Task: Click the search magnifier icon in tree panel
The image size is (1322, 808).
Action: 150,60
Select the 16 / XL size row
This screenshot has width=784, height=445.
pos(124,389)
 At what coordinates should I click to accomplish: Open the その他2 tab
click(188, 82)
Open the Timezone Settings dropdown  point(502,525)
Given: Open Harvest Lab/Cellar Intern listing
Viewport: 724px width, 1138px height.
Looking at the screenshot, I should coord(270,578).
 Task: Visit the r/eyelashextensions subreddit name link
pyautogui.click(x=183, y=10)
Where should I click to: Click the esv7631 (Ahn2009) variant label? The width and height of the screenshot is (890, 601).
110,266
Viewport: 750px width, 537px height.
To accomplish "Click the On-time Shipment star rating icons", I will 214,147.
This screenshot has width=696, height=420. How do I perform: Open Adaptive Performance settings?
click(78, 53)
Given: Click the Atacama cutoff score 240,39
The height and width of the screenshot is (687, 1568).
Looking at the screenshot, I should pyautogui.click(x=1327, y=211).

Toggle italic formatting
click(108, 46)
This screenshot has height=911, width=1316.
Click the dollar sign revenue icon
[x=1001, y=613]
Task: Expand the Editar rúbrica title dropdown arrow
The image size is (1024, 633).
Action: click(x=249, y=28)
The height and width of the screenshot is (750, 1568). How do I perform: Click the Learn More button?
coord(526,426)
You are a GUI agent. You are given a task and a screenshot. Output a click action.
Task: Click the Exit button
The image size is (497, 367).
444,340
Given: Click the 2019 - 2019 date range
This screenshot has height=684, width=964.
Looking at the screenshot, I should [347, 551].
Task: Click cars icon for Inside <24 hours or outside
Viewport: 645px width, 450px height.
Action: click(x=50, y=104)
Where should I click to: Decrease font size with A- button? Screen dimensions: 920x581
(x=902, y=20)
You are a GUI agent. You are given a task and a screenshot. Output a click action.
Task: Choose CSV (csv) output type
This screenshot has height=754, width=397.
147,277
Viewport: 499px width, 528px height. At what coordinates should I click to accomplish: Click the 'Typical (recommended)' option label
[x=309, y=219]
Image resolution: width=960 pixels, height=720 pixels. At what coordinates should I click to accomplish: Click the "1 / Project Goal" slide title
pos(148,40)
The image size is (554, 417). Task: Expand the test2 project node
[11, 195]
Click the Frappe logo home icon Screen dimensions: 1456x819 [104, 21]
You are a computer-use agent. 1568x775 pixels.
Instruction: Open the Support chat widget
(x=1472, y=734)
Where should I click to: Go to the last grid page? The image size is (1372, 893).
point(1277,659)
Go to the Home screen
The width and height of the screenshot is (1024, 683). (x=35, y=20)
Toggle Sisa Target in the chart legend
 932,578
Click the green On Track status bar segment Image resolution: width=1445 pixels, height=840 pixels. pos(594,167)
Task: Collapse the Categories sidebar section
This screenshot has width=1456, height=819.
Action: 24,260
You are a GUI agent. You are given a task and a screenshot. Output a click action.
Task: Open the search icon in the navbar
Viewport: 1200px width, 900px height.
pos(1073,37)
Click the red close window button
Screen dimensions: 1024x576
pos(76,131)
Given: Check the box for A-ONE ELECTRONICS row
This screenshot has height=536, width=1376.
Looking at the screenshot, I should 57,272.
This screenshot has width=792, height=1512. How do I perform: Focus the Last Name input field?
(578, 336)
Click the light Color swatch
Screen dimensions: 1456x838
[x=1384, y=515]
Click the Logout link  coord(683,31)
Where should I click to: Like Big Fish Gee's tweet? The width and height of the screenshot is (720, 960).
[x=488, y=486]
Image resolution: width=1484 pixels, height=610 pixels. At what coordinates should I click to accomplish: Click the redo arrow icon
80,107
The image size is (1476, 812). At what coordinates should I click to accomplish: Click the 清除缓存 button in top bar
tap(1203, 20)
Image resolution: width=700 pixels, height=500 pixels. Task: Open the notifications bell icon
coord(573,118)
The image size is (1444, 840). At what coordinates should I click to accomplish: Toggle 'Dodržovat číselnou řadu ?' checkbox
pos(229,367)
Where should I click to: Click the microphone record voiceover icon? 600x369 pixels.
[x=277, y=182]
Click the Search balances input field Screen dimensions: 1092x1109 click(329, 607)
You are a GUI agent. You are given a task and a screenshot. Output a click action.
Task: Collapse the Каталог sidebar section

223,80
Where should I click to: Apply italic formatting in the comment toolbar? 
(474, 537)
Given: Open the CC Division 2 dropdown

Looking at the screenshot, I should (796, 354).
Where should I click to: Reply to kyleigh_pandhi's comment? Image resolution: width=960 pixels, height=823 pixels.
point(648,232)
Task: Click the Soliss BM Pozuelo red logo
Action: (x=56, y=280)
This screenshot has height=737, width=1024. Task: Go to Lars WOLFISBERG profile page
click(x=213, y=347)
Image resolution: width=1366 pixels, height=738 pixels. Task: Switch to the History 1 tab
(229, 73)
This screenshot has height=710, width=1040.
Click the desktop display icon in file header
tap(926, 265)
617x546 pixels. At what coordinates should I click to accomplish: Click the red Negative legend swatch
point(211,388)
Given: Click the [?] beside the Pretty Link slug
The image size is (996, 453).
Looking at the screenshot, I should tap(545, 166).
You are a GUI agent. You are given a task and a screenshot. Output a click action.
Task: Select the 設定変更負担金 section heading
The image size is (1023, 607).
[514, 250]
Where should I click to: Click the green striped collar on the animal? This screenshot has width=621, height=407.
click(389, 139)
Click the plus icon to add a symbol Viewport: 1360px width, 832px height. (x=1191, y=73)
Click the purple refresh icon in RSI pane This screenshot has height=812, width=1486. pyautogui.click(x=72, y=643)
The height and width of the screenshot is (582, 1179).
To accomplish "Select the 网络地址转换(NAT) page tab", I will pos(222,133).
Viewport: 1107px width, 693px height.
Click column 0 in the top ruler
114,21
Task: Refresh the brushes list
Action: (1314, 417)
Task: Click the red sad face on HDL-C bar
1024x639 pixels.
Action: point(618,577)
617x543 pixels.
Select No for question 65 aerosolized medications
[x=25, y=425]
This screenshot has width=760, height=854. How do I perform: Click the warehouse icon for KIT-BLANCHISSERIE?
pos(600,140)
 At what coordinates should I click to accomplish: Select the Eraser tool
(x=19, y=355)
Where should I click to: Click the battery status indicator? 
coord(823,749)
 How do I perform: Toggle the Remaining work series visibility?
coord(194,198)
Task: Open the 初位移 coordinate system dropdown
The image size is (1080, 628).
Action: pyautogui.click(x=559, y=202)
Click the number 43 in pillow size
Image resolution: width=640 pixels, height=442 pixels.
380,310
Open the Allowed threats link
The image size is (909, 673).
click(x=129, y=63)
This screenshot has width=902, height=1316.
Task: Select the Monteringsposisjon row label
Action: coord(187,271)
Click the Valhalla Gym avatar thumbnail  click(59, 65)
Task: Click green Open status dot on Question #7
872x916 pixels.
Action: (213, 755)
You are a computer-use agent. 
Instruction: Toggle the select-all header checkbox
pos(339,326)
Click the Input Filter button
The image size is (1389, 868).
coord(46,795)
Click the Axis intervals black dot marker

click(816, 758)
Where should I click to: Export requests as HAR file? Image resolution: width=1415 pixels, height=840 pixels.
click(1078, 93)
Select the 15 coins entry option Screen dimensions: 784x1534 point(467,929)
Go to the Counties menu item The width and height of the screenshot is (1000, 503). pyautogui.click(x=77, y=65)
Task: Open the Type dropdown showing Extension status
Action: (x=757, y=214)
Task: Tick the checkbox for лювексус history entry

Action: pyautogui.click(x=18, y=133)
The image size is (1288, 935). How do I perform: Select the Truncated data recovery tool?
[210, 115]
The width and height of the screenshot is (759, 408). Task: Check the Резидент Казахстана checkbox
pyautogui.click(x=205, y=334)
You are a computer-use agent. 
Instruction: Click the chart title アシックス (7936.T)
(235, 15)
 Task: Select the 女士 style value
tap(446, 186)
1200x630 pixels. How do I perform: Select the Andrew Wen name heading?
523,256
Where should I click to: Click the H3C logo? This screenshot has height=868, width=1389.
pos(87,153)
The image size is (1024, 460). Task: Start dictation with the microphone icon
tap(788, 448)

──────────────────────────────

**The problem:**
Write out everything in the entries from the line containing "Where should I click to: Reply" down to the line containing "[x=25, y=425]", both lines included, without changing a character.

**Exercise solution:**
Where should I click to: Reply to kyleigh_pandhi's comment? Image resolution: width=960 pixels, height=823 pixels.
point(648,232)
Task: Click the Soliss BM Pozuelo red logo
Action: (x=56, y=280)
This screenshot has height=737, width=1024. Task: Go to Lars WOLFISBERG profile page
click(x=213, y=347)
Image resolution: width=1366 pixels, height=738 pixels. Task: Switch to the History 1 tab
(229, 73)
This screenshot has height=710, width=1040.
Click the desktop display icon in file header
tap(926, 265)
617x546 pixels. At what coordinates should I click to accomplish: Click the red Negative legend swatch
point(211,388)
Given: Click the [?] beside the Pretty Link slug
The image size is (996, 453).
Looking at the screenshot, I should tap(545, 166).
You are a GUI agent. You are given a task and a screenshot. Output a click action.
Task: Select the 設定変更負担金 section heading
The image size is (1023, 607).
[514, 250]
Where should I click to: Click the green striped collar on the animal? This screenshot has width=621, height=407.
click(389, 139)
Click the plus icon to add a symbol Viewport: 1360px width, 832px height. (x=1191, y=73)
Click the purple refresh icon in RSI pane This screenshot has height=812, width=1486. pyautogui.click(x=72, y=643)
The height and width of the screenshot is (582, 1179).
To accomplish "Select the 网络地址转换(NAT) page tab", I will pos(222,133).
Viewport: 1107px width, 693px height.
Click column 0 in the top ruler
114,21
Task: Refresh the brushes list
Action: (1314, 417)
Task: Click the red sad face on HDL-C bar
1024x639 pixels.
Action: point(618,577)
617x543 pixels.
Select No for question 65 aerosolized medications
[x=25, y=425]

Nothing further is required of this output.